Part two (read part one)
Those who begin to study this town’s most elusive character at his end rather than at his beginning, won’t ever capture Hervey White. That’s why the godfather of Woodstock has eluded so many for so long. Scholars read Hervey’s last and least honest effort, that paid-for-but-never-published “Autobiography” and consider it gospel.
But our only chance at catching the Maverick’s Maverick with his guard down requires, first off, basic mastery of his trio of highly accurate memoir-novels: Childhood Fancies [1927]; Boy’s Vision [1928]; and Youth’s Worship [1929]; all set by hand on White’s own Maverick Press, with a print run of between 50 and a hundred copies each. Yes, here — once you’re wise to him — White’s illegitimacy (as exposed in Part I of this series) is subtly but distinctly clear.
Next, sprinkle in his plays and early short stories, especially “The Anatomy of An Enigma.” Pay careful attention to his poems and their original inscriptions. The latter you’ll find in his archive at Iowa University, where several abandoned novels additionally reveal that early, reckless courage which the later, far more cautious author couldn’t maintain. As a result all but four of White’s finished novels are mediocre or worse, while the best seem written by an entirely different man. But all of Hervey’s life is encoded in his fiction, so get busy. And don’t overlook the Italian wanderer diary he kept after that most mysterious last year at Harvard. Then compare the re-drafted version of that diary, which he serially published in one of his Maverick Press magazines, to the 1894 original — and you’ve finally cornered him. That said, Hervey’s earliest and most revealing diary doesn’t exist in original form either.
But before that story, this one:
White filled the post of a “broken down” school teacher in a one room schoolhouse near Stockton, Kansas when he was 16 and, despite the protests of certain parents, kept it for two years. Although his own family had moved into a sod-buster’s cabin when he was 13, at ten he secretly vowed to attend Harvard — and so he saved every penny.
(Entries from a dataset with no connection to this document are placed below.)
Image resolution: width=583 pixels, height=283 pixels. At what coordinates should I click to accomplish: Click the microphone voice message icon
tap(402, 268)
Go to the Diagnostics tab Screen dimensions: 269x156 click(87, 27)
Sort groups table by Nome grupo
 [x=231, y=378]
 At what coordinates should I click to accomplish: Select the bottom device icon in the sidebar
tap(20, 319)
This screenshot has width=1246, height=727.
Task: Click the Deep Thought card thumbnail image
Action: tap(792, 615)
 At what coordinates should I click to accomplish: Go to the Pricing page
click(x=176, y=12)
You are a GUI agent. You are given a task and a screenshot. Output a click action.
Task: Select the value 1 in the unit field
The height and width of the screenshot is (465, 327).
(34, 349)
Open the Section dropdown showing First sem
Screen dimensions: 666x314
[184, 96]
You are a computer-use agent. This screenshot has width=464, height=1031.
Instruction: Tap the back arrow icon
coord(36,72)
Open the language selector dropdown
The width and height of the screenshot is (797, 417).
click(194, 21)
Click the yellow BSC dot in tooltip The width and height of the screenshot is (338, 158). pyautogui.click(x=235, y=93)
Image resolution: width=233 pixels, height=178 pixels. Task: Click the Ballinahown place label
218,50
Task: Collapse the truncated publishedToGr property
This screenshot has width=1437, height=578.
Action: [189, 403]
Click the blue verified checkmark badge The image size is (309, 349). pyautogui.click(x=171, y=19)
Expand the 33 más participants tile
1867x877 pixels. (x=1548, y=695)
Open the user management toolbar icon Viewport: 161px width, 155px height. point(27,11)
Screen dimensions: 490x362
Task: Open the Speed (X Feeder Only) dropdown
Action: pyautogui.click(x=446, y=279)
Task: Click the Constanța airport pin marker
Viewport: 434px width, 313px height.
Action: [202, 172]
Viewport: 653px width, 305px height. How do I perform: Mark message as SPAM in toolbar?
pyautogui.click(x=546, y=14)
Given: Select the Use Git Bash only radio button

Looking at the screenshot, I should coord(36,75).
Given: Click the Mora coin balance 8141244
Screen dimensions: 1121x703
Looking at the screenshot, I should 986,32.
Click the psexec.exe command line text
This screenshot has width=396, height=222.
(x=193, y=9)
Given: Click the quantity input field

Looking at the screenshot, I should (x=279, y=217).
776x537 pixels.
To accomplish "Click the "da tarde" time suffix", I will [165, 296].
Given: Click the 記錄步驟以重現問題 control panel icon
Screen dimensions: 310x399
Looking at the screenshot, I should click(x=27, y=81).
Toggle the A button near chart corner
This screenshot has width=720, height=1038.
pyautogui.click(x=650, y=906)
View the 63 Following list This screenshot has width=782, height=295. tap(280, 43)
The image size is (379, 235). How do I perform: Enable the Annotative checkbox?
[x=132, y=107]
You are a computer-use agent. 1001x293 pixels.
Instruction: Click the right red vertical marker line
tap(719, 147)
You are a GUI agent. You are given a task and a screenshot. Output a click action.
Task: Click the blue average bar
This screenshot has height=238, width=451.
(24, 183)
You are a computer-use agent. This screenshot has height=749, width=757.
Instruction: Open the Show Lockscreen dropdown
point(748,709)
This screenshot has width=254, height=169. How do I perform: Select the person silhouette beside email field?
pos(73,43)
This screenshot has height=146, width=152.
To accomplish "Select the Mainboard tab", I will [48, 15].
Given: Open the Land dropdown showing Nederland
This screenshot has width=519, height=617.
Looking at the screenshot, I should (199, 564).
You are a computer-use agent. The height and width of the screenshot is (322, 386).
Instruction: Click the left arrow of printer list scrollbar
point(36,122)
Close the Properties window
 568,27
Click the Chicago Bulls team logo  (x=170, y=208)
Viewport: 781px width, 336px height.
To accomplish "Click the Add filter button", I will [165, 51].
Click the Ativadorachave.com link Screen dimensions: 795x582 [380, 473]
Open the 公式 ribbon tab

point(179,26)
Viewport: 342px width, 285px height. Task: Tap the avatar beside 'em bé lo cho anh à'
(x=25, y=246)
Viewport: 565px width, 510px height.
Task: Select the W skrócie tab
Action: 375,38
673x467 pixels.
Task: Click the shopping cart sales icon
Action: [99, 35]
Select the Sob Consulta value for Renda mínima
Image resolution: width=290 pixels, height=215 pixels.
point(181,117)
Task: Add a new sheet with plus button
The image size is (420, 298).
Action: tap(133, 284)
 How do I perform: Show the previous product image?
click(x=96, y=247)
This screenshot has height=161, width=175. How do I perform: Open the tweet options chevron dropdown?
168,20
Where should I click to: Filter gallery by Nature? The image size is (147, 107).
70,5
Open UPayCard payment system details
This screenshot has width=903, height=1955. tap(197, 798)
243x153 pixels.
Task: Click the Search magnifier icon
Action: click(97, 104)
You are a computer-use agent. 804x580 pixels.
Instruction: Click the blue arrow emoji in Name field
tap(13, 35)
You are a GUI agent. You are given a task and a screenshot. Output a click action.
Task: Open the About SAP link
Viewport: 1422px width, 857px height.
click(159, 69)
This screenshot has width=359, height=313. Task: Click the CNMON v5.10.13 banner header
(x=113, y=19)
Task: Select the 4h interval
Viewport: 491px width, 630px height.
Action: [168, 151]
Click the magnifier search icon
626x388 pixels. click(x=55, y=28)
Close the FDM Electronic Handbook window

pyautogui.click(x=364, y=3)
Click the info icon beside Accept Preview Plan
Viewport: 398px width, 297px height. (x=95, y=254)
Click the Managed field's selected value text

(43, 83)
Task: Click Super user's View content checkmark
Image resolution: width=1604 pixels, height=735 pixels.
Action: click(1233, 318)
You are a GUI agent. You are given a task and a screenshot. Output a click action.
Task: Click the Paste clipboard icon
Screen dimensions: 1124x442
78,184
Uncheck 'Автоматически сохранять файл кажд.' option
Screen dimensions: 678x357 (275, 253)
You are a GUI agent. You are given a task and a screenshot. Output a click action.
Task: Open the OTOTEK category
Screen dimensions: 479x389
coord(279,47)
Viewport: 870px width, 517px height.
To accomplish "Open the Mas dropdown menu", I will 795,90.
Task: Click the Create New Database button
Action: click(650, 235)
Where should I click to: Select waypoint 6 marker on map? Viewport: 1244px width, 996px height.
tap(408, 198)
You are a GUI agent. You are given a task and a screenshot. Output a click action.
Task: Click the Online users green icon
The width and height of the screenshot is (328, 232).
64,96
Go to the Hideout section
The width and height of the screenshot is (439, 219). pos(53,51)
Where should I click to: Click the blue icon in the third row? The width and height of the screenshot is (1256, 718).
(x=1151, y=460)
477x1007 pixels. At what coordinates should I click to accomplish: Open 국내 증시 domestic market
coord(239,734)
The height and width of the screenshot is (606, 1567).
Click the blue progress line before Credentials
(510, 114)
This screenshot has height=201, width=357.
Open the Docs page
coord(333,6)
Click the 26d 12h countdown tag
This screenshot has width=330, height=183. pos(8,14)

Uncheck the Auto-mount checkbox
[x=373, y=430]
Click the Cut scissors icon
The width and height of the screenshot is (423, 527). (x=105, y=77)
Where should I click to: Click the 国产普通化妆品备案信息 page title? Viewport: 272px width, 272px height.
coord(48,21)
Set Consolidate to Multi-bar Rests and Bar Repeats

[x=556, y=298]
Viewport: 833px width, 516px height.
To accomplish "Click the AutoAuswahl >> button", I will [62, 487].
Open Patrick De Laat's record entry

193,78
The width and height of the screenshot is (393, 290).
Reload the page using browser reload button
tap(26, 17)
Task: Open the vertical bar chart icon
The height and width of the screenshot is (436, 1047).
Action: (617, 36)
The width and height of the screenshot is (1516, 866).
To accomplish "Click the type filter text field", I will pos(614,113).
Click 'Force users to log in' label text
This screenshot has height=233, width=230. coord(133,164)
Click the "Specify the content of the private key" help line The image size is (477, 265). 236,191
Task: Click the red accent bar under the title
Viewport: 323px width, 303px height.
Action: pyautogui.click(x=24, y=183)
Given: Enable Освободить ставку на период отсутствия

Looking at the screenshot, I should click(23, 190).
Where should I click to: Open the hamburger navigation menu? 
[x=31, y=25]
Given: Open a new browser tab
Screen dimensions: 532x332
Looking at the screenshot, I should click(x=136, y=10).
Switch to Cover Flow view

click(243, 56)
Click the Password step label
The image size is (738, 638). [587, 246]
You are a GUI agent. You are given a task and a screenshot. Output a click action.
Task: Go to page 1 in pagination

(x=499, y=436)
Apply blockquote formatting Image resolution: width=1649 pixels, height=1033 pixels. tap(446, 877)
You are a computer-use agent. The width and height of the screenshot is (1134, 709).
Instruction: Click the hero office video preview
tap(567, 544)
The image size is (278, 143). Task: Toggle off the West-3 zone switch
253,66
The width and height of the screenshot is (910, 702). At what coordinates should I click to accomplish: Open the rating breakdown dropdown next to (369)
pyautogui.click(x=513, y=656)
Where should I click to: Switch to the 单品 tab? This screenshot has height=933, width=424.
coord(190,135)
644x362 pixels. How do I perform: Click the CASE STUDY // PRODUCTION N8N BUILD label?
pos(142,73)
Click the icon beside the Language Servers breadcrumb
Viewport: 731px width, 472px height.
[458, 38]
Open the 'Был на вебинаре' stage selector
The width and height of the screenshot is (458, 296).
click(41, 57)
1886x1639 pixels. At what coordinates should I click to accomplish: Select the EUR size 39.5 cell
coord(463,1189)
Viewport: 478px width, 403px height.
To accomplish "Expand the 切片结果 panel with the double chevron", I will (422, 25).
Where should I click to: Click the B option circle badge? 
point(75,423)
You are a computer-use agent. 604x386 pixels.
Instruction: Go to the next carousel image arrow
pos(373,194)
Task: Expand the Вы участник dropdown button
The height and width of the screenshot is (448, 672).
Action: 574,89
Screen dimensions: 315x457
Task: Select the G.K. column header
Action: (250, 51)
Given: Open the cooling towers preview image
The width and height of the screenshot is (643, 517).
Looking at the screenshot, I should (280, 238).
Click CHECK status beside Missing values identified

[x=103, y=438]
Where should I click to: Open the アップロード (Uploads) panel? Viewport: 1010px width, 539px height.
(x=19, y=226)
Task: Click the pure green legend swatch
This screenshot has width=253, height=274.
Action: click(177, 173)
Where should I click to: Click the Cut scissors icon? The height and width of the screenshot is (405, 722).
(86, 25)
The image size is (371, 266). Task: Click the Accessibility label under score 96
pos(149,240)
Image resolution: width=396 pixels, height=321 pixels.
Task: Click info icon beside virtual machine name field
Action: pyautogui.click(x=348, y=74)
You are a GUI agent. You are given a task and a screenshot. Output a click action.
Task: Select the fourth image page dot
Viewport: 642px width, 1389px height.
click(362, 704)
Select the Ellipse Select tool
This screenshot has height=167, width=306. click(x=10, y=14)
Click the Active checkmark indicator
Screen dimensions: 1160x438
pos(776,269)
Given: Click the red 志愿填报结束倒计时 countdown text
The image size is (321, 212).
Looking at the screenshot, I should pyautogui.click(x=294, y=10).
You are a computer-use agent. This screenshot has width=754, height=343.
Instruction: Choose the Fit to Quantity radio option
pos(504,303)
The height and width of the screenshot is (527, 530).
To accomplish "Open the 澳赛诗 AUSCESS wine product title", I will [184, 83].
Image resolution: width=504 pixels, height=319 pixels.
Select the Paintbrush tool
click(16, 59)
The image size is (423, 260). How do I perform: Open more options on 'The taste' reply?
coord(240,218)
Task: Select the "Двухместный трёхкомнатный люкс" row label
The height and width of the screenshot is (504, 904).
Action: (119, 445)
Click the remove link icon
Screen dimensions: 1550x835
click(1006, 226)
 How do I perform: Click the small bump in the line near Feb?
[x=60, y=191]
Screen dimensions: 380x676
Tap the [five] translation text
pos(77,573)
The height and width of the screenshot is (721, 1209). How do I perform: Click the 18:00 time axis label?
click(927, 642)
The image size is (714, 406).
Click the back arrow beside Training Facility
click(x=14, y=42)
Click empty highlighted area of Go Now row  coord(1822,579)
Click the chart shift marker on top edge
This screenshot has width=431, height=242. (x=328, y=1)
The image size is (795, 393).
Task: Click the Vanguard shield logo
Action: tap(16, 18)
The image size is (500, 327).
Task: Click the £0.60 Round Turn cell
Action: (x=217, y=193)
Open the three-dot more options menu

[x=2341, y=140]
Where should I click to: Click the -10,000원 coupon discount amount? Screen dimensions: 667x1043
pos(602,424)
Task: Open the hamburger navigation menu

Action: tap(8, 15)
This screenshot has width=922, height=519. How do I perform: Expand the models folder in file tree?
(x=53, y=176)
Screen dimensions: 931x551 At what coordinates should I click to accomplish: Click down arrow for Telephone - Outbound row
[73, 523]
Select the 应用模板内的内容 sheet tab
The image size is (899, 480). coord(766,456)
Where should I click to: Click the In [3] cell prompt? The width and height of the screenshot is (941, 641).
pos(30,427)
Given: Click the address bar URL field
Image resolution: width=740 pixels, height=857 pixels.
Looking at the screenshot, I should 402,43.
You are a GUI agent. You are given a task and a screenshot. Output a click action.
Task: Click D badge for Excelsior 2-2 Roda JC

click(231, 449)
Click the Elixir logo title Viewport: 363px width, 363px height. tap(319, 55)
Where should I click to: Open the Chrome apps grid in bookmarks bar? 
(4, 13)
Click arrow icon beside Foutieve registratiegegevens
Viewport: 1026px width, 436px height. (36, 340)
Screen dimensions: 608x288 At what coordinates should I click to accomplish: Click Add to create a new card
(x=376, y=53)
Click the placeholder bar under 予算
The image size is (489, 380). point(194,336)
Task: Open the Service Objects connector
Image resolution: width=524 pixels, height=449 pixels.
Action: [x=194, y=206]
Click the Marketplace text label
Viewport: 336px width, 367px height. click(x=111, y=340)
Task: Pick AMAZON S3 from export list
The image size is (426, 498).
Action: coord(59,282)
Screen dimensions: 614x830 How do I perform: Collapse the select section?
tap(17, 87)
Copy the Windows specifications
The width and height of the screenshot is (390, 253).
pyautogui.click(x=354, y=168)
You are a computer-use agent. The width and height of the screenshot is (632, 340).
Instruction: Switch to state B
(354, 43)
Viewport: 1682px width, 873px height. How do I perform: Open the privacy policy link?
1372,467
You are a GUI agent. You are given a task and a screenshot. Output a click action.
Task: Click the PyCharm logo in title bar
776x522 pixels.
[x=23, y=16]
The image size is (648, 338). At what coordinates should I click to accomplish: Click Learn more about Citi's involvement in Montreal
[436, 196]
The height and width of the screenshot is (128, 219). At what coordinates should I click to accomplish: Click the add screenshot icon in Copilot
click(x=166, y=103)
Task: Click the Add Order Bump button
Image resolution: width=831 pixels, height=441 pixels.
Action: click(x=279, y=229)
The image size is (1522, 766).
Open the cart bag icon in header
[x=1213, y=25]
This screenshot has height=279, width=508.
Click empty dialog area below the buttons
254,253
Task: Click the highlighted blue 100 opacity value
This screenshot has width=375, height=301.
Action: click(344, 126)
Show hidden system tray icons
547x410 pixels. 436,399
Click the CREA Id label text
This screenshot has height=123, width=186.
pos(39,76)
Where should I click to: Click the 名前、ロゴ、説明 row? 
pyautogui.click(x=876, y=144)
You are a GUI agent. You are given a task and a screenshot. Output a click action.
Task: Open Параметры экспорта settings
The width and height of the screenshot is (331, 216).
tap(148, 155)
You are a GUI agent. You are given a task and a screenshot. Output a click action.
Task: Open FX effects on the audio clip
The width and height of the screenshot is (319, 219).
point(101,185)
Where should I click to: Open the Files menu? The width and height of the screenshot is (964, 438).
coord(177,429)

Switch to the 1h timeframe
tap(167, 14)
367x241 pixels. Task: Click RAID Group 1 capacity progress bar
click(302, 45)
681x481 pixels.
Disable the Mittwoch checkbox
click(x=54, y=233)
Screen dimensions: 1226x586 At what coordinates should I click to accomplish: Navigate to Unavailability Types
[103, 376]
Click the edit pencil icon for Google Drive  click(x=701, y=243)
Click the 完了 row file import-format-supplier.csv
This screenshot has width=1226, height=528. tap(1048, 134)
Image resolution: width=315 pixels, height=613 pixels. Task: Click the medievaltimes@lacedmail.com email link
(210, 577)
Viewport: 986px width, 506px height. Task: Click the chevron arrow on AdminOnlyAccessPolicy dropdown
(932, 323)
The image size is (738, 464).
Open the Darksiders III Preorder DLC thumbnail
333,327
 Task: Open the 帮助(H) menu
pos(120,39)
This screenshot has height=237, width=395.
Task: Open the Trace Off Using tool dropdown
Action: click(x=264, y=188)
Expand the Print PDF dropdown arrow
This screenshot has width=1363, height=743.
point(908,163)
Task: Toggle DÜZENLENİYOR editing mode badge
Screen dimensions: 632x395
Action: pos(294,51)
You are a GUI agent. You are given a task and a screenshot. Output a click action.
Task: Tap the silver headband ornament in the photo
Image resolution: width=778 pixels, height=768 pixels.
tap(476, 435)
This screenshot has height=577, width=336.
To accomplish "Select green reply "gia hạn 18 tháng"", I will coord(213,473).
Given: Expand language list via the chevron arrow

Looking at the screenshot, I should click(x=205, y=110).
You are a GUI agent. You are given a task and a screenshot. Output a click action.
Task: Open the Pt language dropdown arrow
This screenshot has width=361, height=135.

The runt was paid to play the fiddle at dances, cook for cowboys in the summer, pick apples in the fall. Then came his years as a teacher which, after a raise, resulted in the princely salary of thirty five dollars a month. In 1885, at 19, he could afford the first semester of a seven year degree at the University of Kansas. Here, despite co-education, young Will White (as he was then known) fell under the spell of a classmate named Gilbert — as well read as himself, and whose letters the older, wiser “Hervey” White would “never bring himself to burn.”
It’d be another University friend, George Virtue, who’d blaze the trail to Harvard from Kansas, which “Hervey” White would follow, although — or perhaps because — he was by that time profoundly changed.
It happened like this.
Will White had been unable to pay for spring tuition in 1885 and so accepted a job from his older brother, Bart, to help on the ranch. Their relationship had always been strained and in a fit of rage, Bart finally told the whelp why.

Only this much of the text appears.